The report frames a potential shift in AML/KYC practice around three changes:

  1. From Siloed Documentation → Passportable ID
  2. From Identity Verification → Attribute Verification
  3. From Static Risk Scoring → Dynamic Risk Assessment

And it demands that along with these changes, we must fight for seven principles in digital identity architecture: no backdoor, no phone home, no chokepoint, no honeypot, no leaks, no dead zones, no lockout.

The role of government

The technology exists, and the private sector is already building. What’s missing is coordination.

This is not a call for government’to run a new centralized ID program. A state-run walled garden is no better than a private one.

Instead, the task is to encourage open standards, create safe harbors for institutions using and relying on privacy preserving identity tooling, and to protect the builders of those tools. That’s how the internet itself succeeded: government resisted premature monopolization, supported open protocols, and let innovators do the rest. The full report presents a five step framework for Federal policy to get us there.

The John Hancock Project

To give this effort a focal point, the report proposes the John Hancock Project: a voluntary, private-sector initiative to develop open standards for maximally privacy-preserving digital identity.

John Hancock signed the Declaration of Independence so boldly that his name became a shorthand for every American’s signature. In the 21st century, faced with ubiquitous surveillance and the renewed specter of state control over our lives—our bank accounts, our speech, our very identities online—we call for new, bottom-up, open-source identity and privacy technologies. Tools anyone can use, and no one can control. These are the technologies that can secure our constitutional values for another 250 years.

The John Hancock Project would bring together privacy-focused developers, academics, and civil liberties advocates to draft technical standards that regulators could safely recognize and implement in alternative KYC pilot programs at financial institutions.

America must lead

The future of digital identity is being written now.
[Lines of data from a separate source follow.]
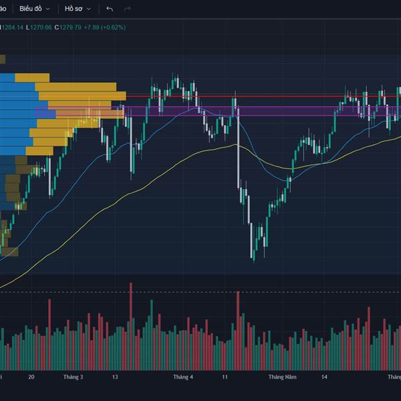Click the Tháng 4 date label

click(183, 377)
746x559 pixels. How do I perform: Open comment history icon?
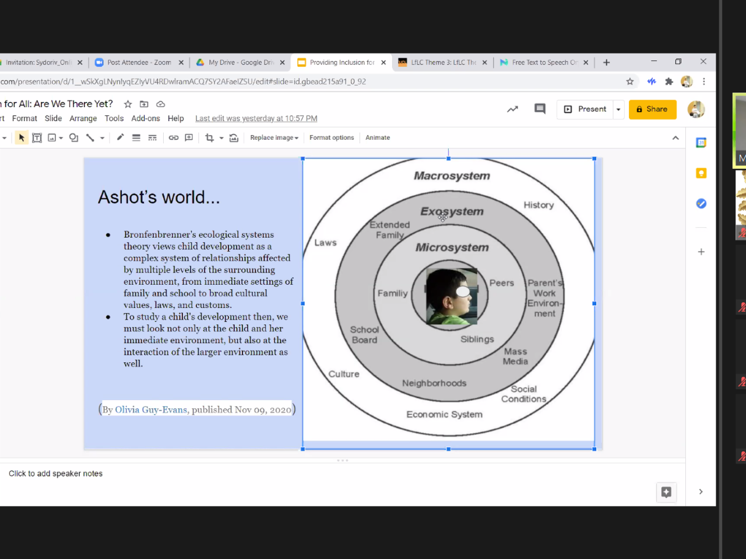point(540,109)
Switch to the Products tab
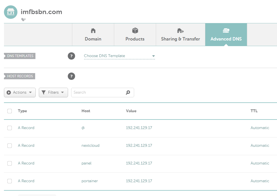277x196 pixels. 135,35
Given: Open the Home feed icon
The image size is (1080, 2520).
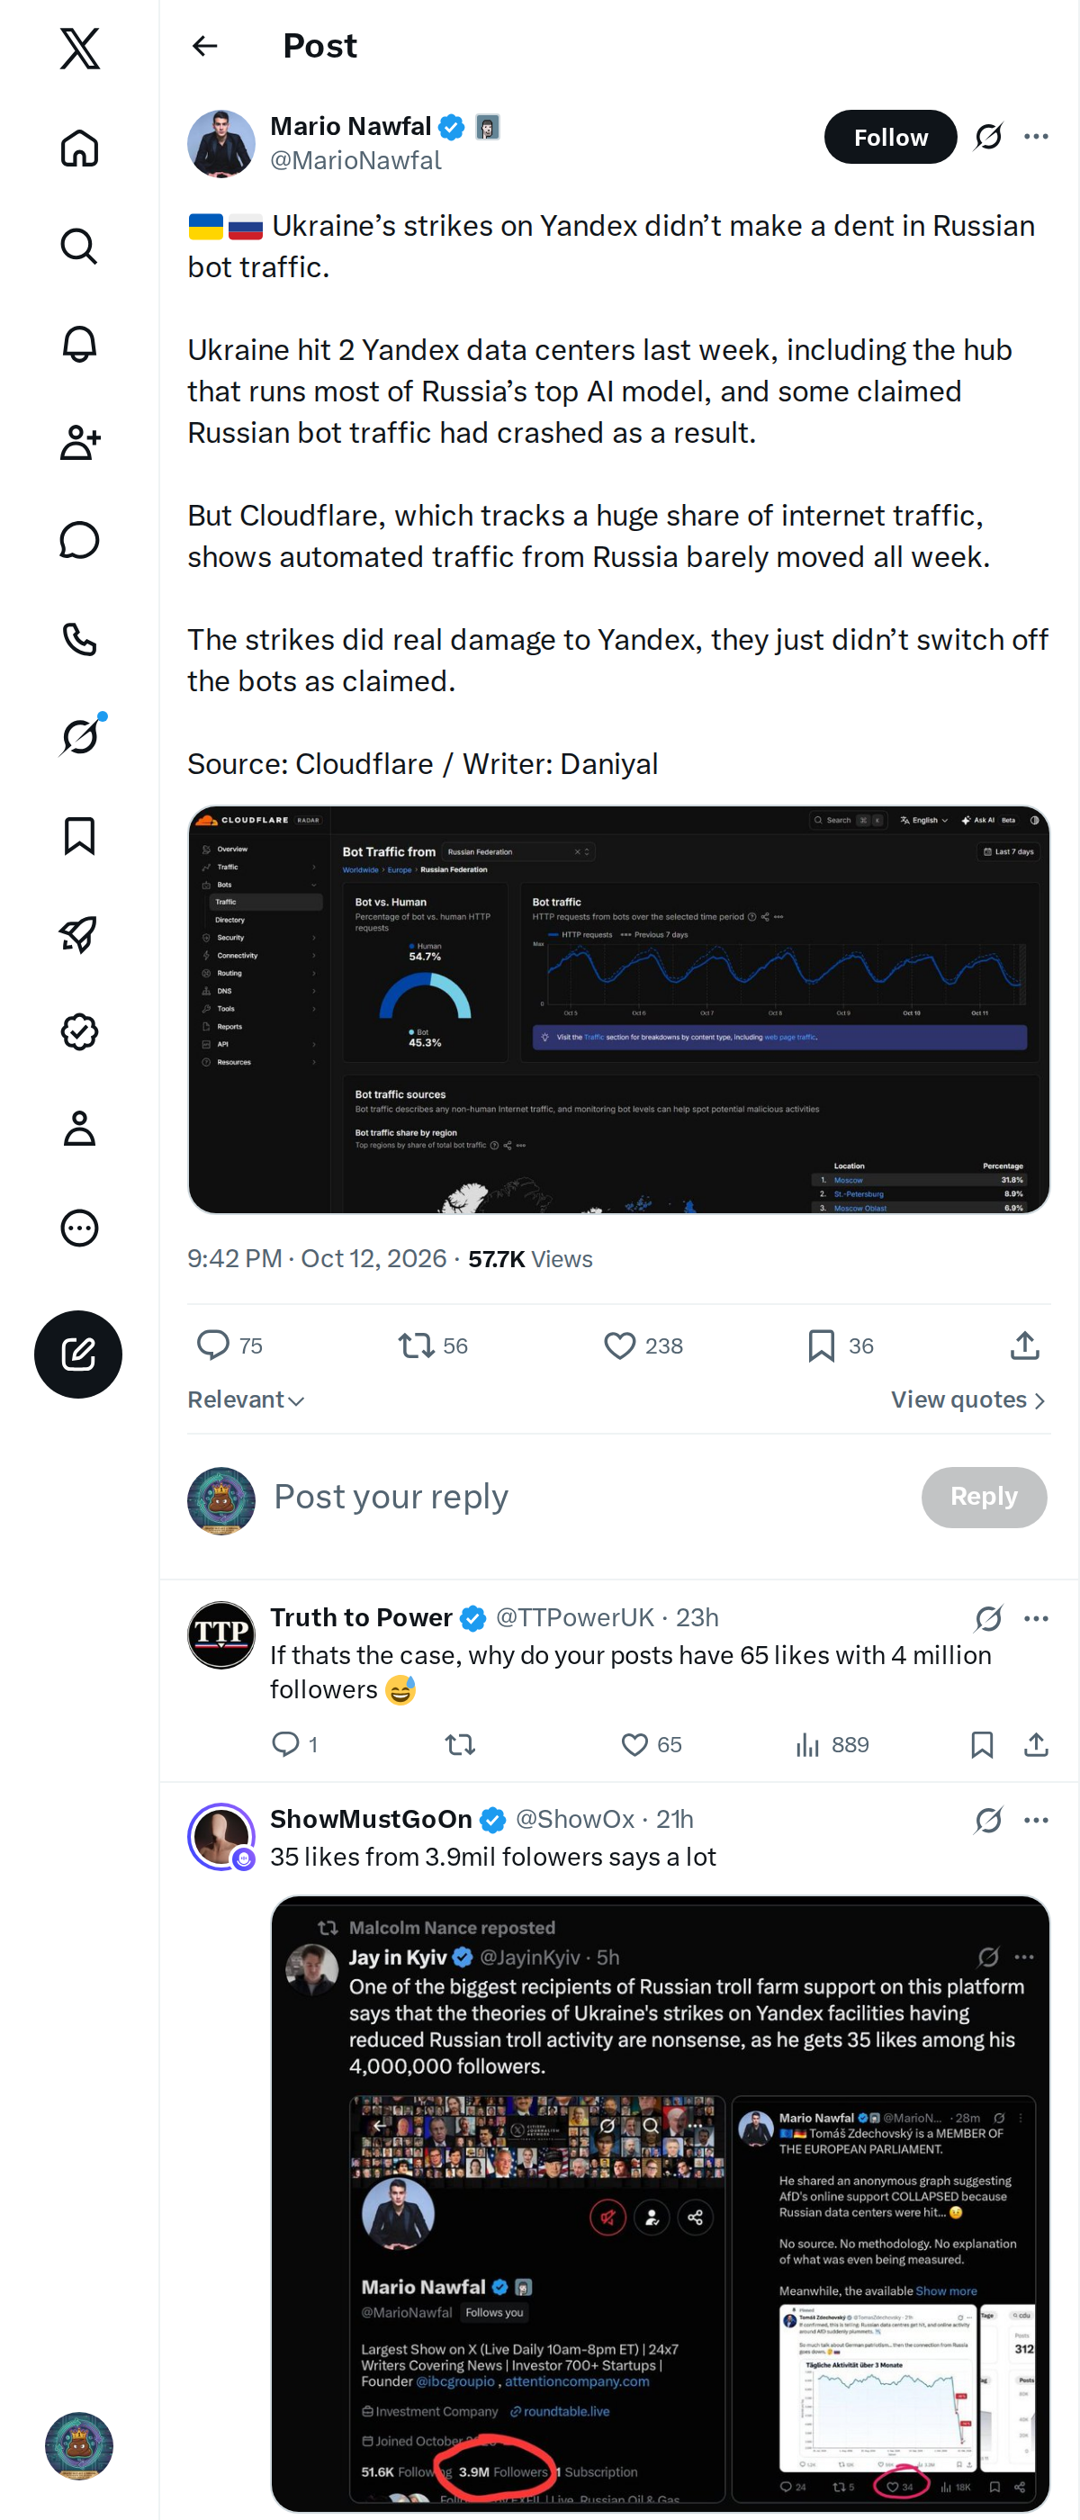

If the United States fails to lead, others will: either dominant tech platforms building closed systems, or foreign governments embedding authoritarian values into global infrastructure.

The alternative is clear. Open standards, privacy-preserving credentials, and limited but constructive government support can give Americans identity systems that serve individuals rather than control them.

That’s not just a technical project—it’s a civic one. It’s about making sure the infrastructure of the digital age reflects the values of a free society.